More blasts in Abkhazia conflict zone
By Messenger Staff
Monday, July 7
An Interior Ministry spokesman told Reuters the explosions came from landmines—one of which hit an investigating police car slightly wounding a policeman—on the Georgian side of the de facto border with separatist Abkhazia, which sealed the crossing point on July 1 after bomb blasts within the breakaway region reportedly injured more than a dozen civilians.
Georgian MP Shota Malashkhia, chair of a parliamentary committee on conflict issues, accused Russia of responsibility for yesterday’s explosions.

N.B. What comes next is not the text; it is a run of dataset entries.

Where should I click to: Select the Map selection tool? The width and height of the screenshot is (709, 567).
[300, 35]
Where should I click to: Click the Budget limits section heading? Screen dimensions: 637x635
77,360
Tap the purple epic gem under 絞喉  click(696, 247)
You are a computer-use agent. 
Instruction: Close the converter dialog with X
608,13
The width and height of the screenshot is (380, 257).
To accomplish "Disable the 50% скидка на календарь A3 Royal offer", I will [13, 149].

Russian peacekeeping representatives pointed the finger the other way, saying Georgian reporters were on the scene improbably quickly after four blasts went off, and that they found shreds of a Georgian “commando” uniform, apparently wrapped around the bomb before the explosion, according to ITAR-TASS.
The explosions have tensions on a high after a run of violence, some deadly, around Abkhazia and South Ossetia. Georgian leaders say Russia is seeking to annex the territories and undermine attempts at peace, while Moscow and the separatist administrations accuse Georgia of plotting to retake the breakaway regions by force.

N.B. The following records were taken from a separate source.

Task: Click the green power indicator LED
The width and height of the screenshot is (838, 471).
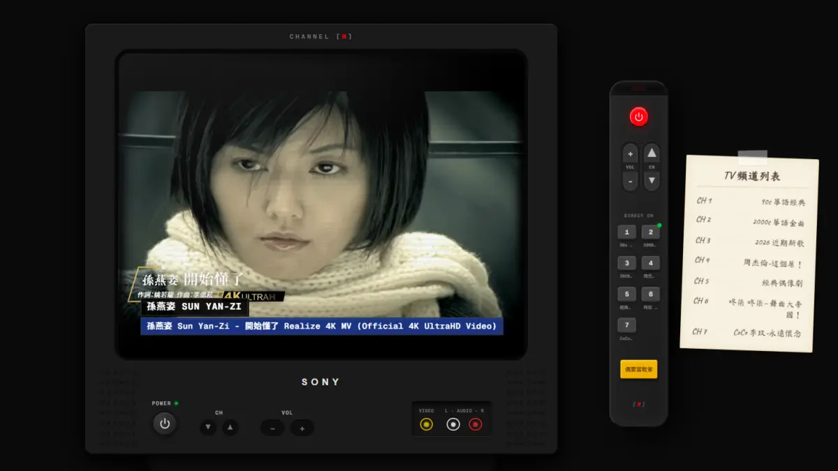Action: point(177,403)
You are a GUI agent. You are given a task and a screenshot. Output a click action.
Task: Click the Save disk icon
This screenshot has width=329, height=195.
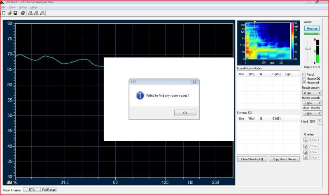[15, 13]
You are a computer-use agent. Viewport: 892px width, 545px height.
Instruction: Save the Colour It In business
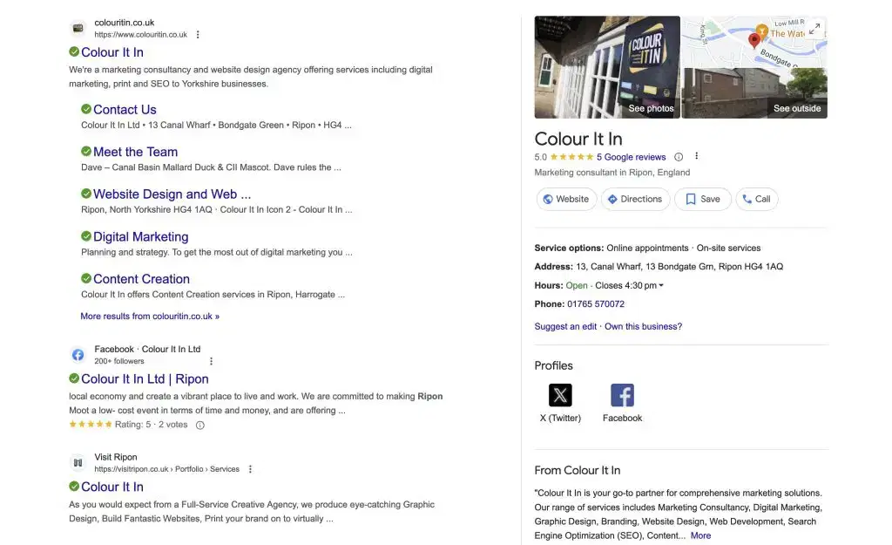[703, 199]
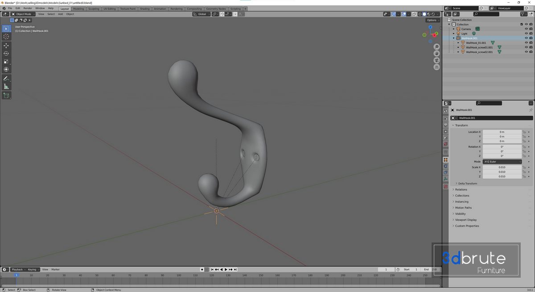Hide the Camera object with eye icon

point(526,29)
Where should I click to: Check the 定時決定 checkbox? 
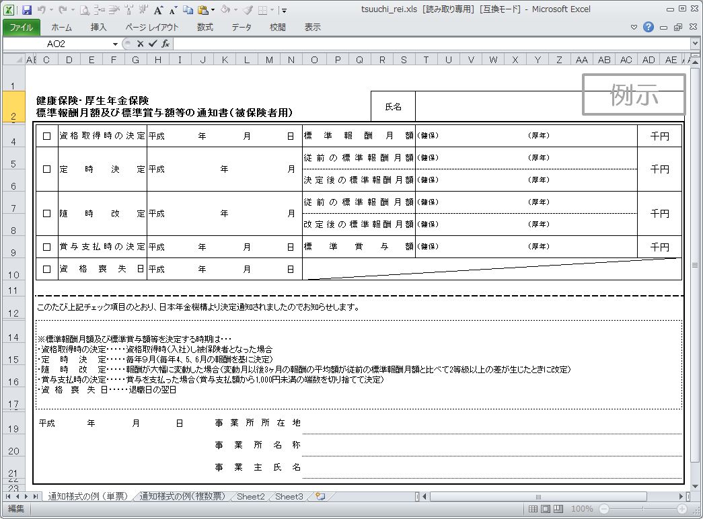[46, 169]
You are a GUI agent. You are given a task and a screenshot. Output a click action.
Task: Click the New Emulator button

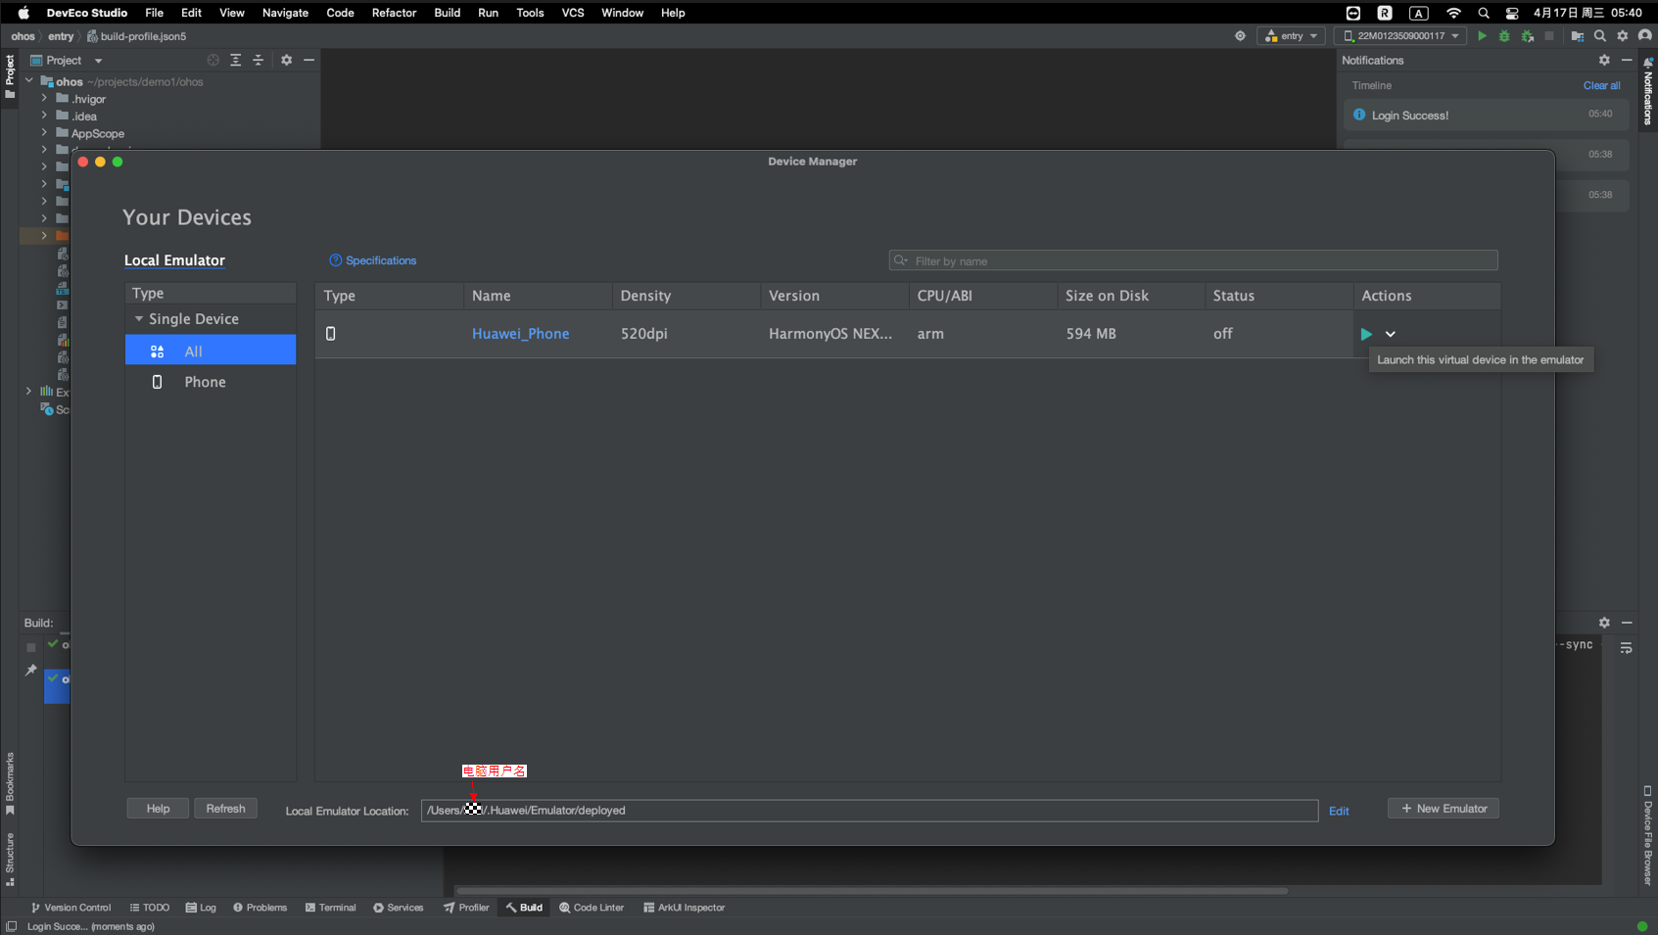click(x=1443, y=809)
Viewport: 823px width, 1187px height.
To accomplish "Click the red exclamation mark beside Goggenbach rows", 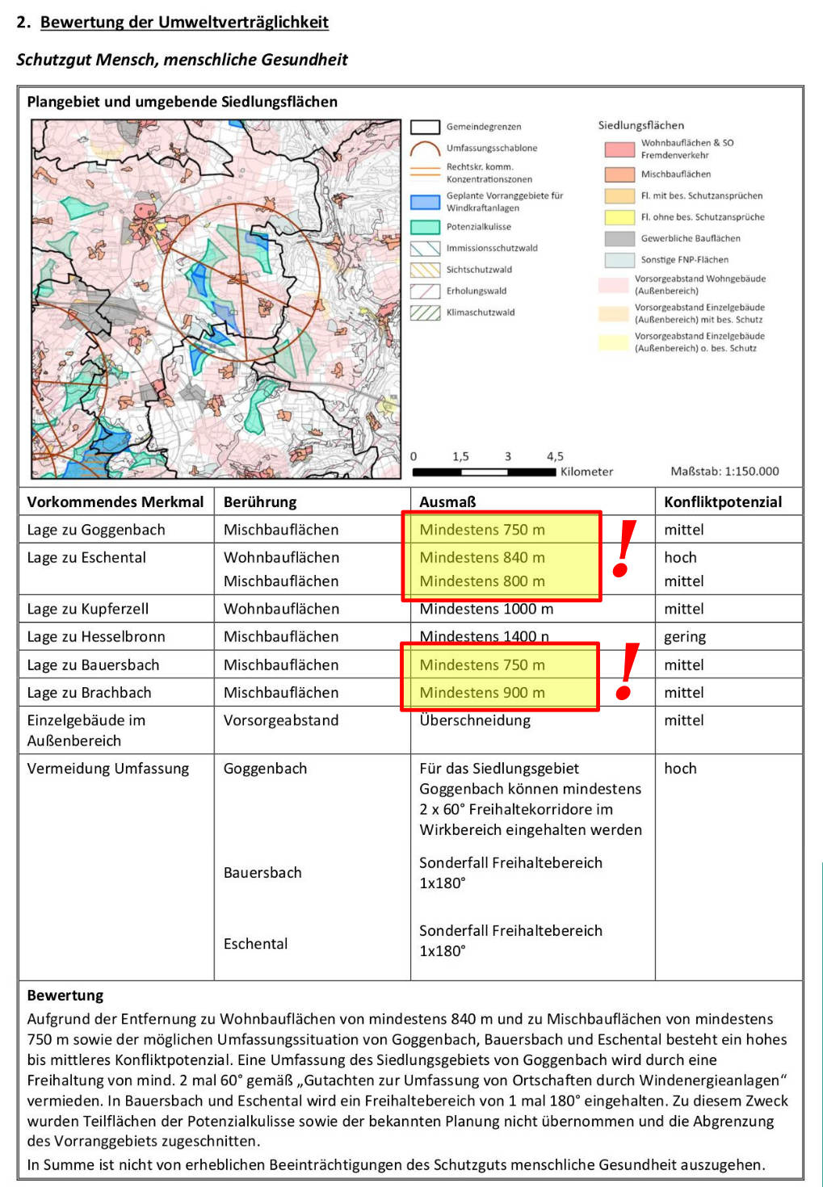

Over the weekend Georgian President Mikheil Saakashvili met in Astana with Russian counterpart Dmitry Medvedev, who “drew attention to the inadmissibility of escalating the situation in the region,” according to the Kremlin’s press service.
Tbilisi officials have accused Russia and separatist forces of orchestrating much of the violence in the last two weeks.
Late at night on July 4 shelling in breakaway South Ossetia killed two men, according to separatist authorities there. They say Georgian forces fired first; Tbilisi says it was responding to a separatist attack. More reports of shootings followed, with both sides disputing the circumstances.
After that incident the secretary general of the Council of Europe, among others, said he is “very concerned” and warned that even more serious violence may be near to hand.
“Even if, so far, we do not have a clear picture of what is happening and who is responsible, we know that people are being killed and injured, and that someone is sitting on a powder keg and playing with fire,” said the statement on behalf of secretary general Terry Davis.
“Everyone with influence in that part of Georgia, including the governments in Tbilisi and Moscow, should do their utmost to prevent any further escalation. People in South Caucasus should not endure another war.”
The deadly shelling came a day after gunmen set off a roadside bomb and opened fire on a convoy carrying the chief of the Georgian-backed administration in South Ossetia yesterday, injuring four but missing their apparent target.
Before that incident, a separatist police chief was killed by a blast in a secessionist-controlled South Ossetian village.
The South Ossetian separatist press committee said the situation was “deteriorating” and that a “general mobilization” was declared in the region, while separatist officials accused Georgian forces of trying to take strategic heights and setting up “illegal checkpoints” in the conflict zone.
Georgian officials say they are committed to peacefully resolving the conflicts.